(Exercise input Opens)
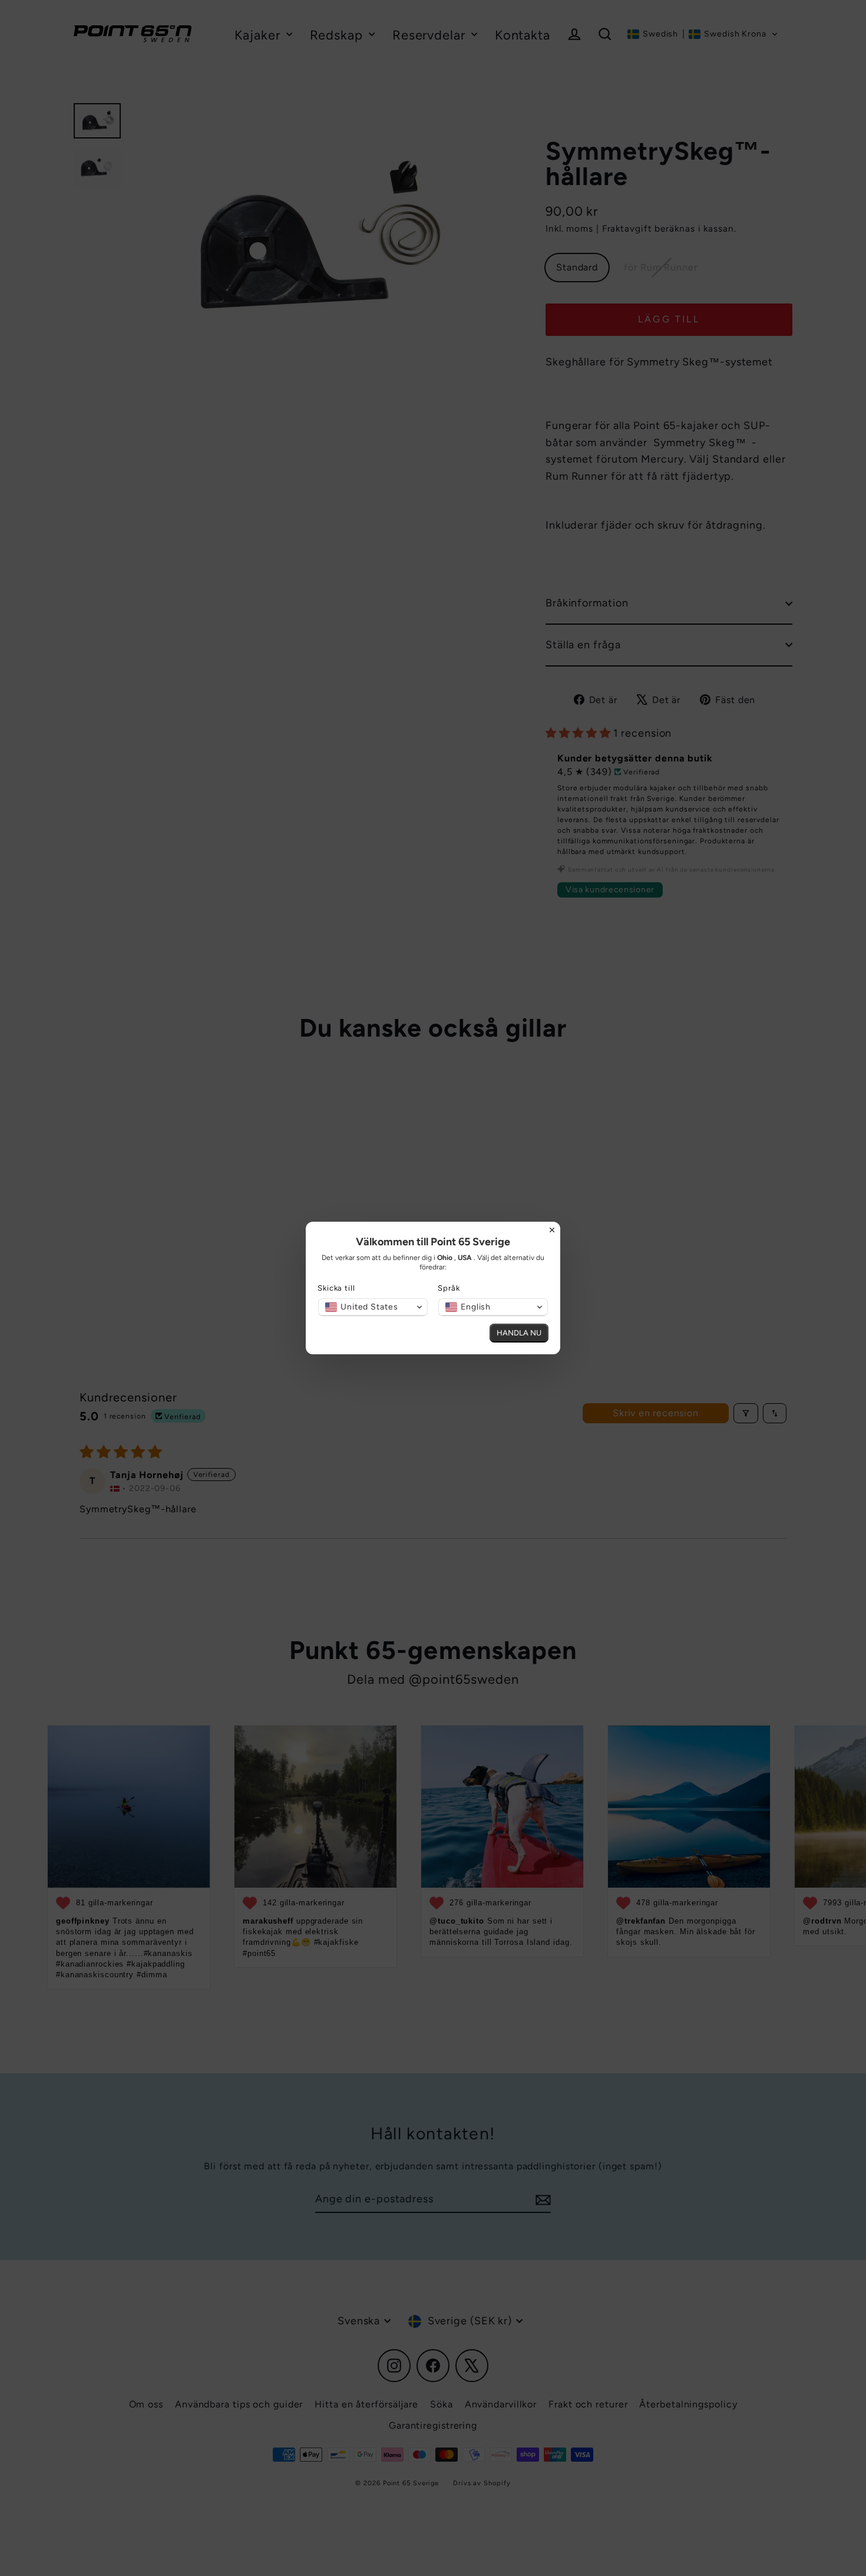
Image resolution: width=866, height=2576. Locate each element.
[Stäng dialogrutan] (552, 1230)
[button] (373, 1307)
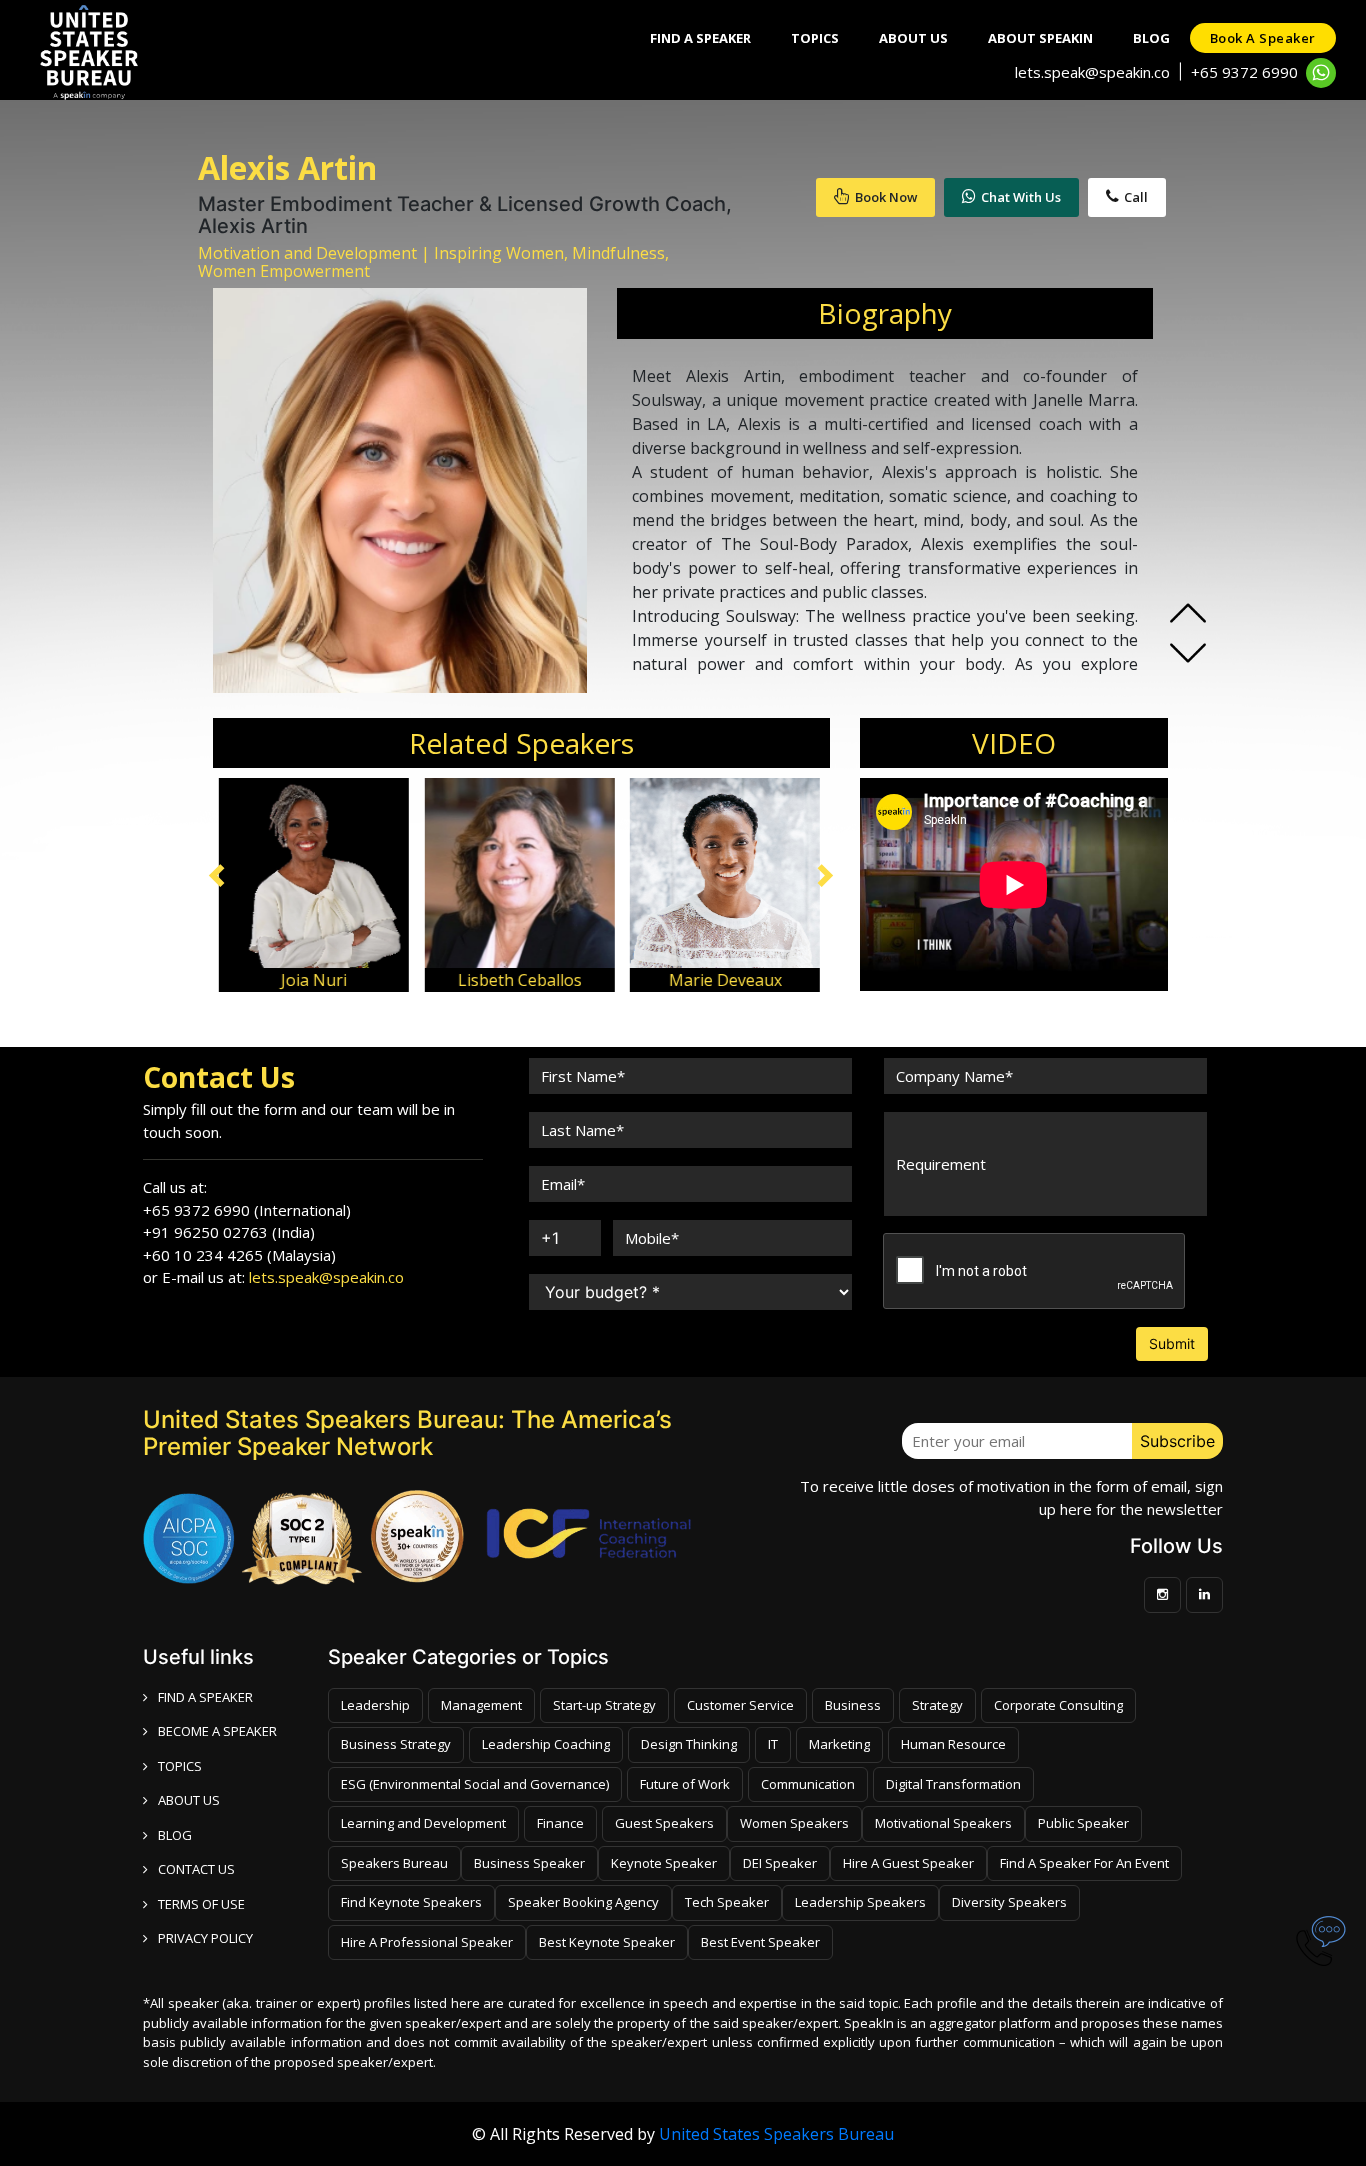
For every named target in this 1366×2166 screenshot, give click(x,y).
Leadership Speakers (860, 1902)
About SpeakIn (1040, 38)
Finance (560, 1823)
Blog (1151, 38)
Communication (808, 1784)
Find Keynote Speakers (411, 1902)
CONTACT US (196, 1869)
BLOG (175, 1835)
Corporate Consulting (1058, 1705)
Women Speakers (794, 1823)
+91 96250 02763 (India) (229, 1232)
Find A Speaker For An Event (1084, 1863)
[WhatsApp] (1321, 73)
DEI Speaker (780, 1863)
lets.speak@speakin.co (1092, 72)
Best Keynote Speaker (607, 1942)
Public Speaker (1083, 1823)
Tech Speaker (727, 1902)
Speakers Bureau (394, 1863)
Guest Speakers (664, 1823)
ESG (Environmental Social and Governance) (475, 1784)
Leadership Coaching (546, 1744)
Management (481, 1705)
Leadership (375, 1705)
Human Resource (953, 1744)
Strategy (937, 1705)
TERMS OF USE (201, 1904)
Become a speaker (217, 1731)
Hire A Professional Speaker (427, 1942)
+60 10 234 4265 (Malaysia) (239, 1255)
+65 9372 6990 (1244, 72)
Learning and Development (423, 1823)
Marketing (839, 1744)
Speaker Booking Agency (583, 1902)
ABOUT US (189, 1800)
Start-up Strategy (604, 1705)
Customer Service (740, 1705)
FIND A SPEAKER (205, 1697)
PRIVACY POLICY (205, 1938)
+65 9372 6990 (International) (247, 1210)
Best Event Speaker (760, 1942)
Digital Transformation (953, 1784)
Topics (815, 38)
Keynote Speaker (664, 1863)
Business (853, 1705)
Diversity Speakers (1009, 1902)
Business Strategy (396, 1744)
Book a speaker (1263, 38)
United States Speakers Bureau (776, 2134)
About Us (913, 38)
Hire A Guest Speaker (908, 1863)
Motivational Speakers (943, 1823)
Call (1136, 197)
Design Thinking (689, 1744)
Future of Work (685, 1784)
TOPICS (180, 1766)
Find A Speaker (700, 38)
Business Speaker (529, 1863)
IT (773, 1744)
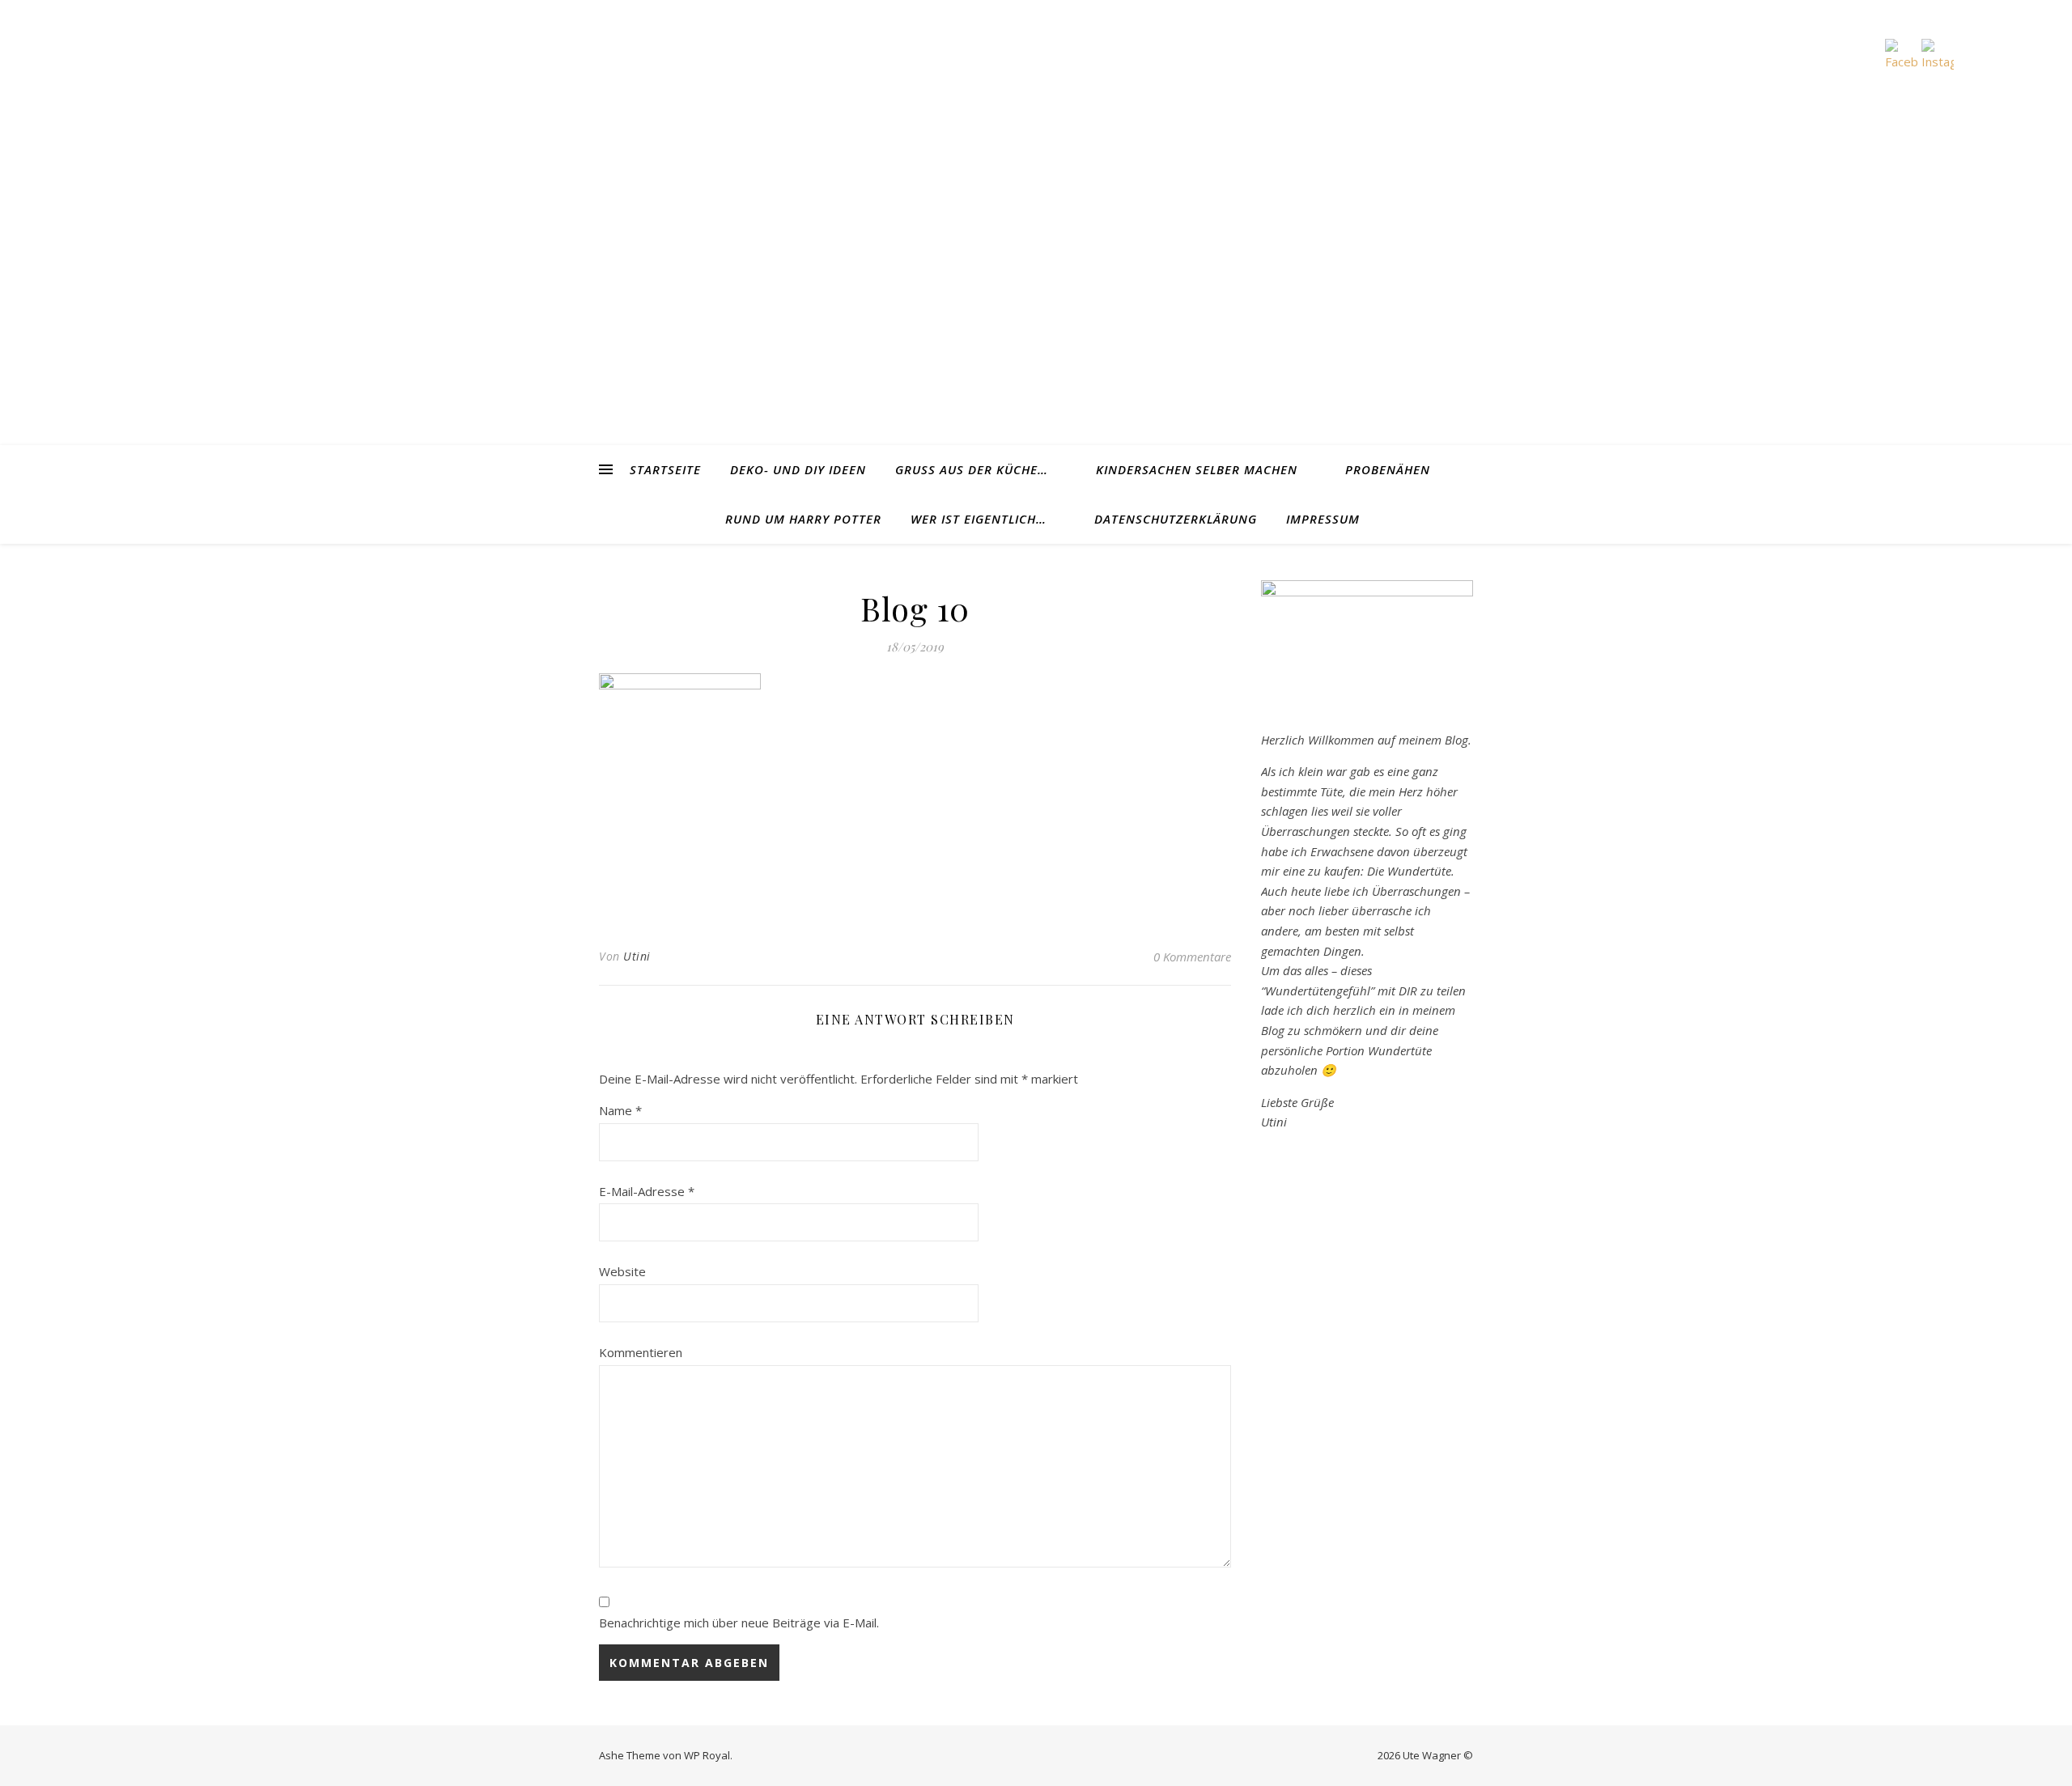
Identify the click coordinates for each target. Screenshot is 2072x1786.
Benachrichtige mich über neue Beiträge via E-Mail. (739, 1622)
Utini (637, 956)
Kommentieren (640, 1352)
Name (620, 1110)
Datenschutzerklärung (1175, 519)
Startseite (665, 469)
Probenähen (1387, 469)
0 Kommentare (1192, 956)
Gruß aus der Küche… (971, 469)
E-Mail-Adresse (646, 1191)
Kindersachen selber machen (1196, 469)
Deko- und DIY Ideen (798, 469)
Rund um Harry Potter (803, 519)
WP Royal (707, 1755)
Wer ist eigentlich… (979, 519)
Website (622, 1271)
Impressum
(Exercise input Closes)
▸ **What is required**: All lines from the line with "IT (773, 1744)" through the final line of the data, both included, are to be repeated exactly; no other lines and no pictures.

▸ **Answer below**:
IT (773, 1744)
Identify the click coordinates for each target. Screenshot is 2072x1786.
Benachrichtige mich über neue Beiträge via E-Mail. (739, 1622)
Utini (637, 956)
Kommentieren (640, 1352)
Name (620, 1110)
Datenschutzerklärung (1175, 519)
Startseite (665, 469)
Probenähen (1387, 469)
0 Kommentare (1192, 956)
Gruß aus der Küche… (971, 469)
E-Mail-Adresse (646, 1191)
Kindersachen selber machen (1196, 469)
Deko- und DIY Ideen (798, 469)
Rund um Harry Potter (803, 519)
WP Royal (707, 1755)
Wer ist eigentlich… (979, 519)
Website (622, 1271)
Impressum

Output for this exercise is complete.